** Start **

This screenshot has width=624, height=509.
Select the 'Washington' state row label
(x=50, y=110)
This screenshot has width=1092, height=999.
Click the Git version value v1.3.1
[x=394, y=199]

** End **
** Start **

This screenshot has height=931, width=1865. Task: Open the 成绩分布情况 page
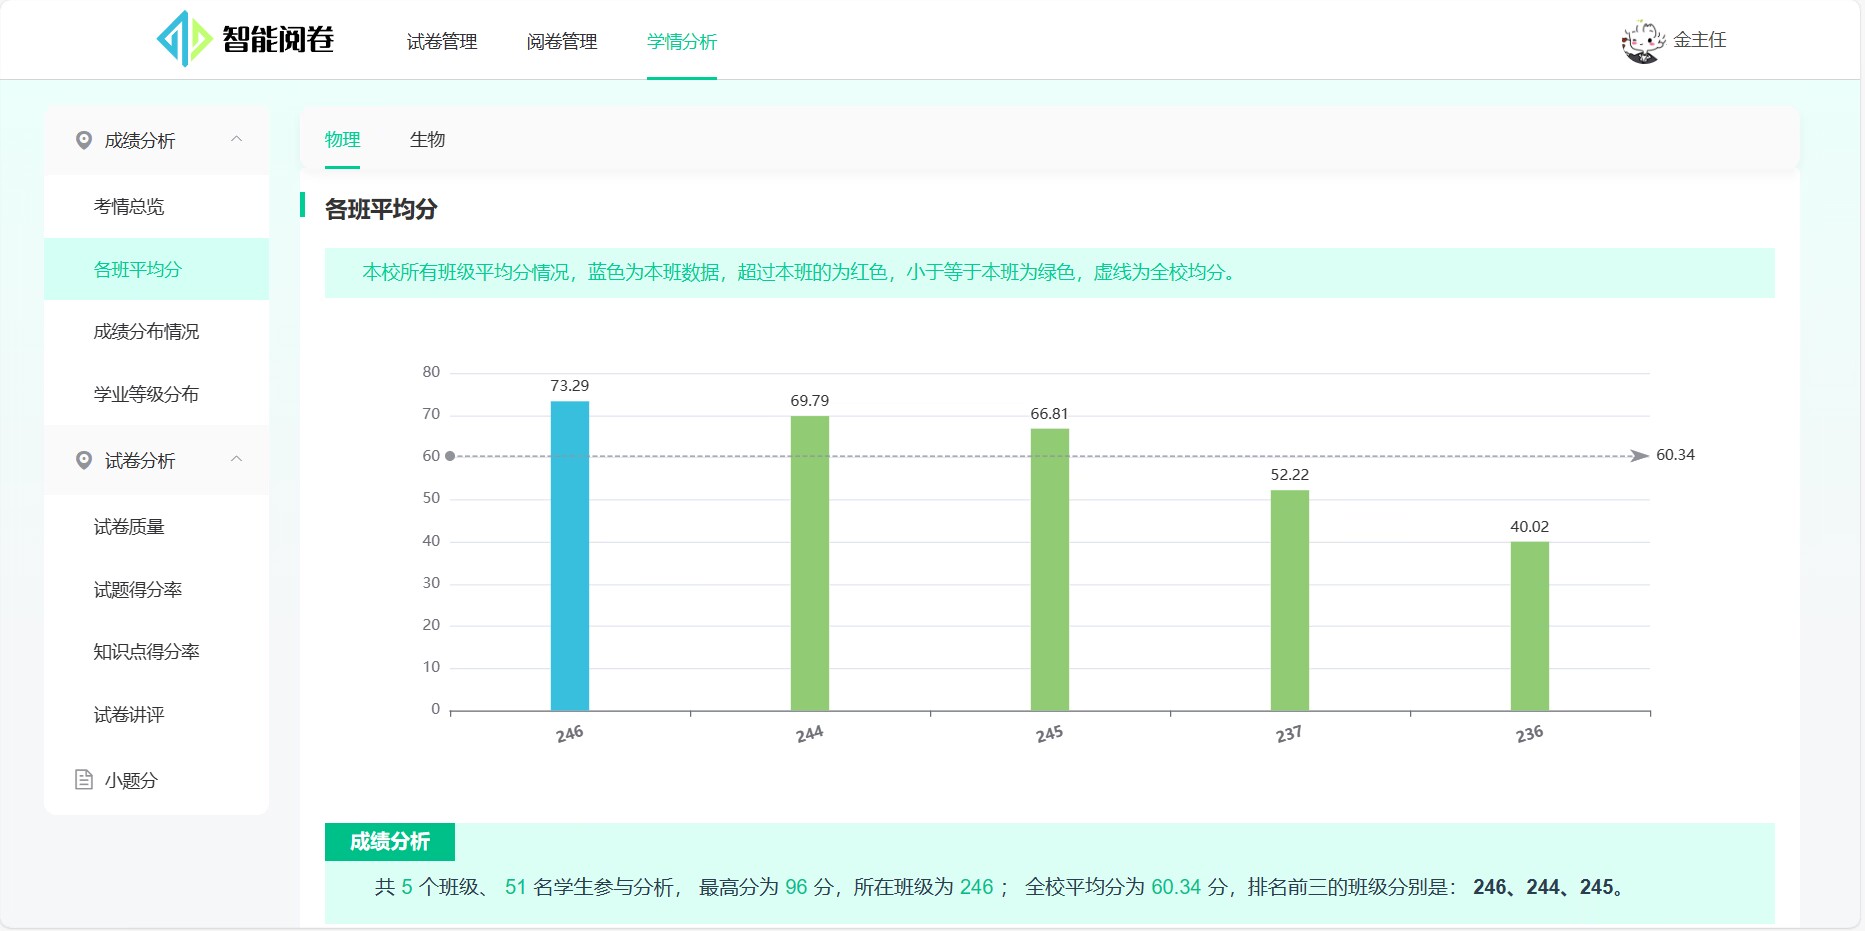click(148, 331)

** End **

[Instructions to follow] Reproduce the listing word for word, from the line containing "This screenshot has width=624, height=509." through the line containing "[x=394, y=199]", both included.

[Written solution]
This screenshot has width=624, height=509.
Select the 'Washington' state row label
(x=50, y=110)
This screenshot has width=1092, height=999.
Click the Git version value v1.3.1
[x=394, y=199]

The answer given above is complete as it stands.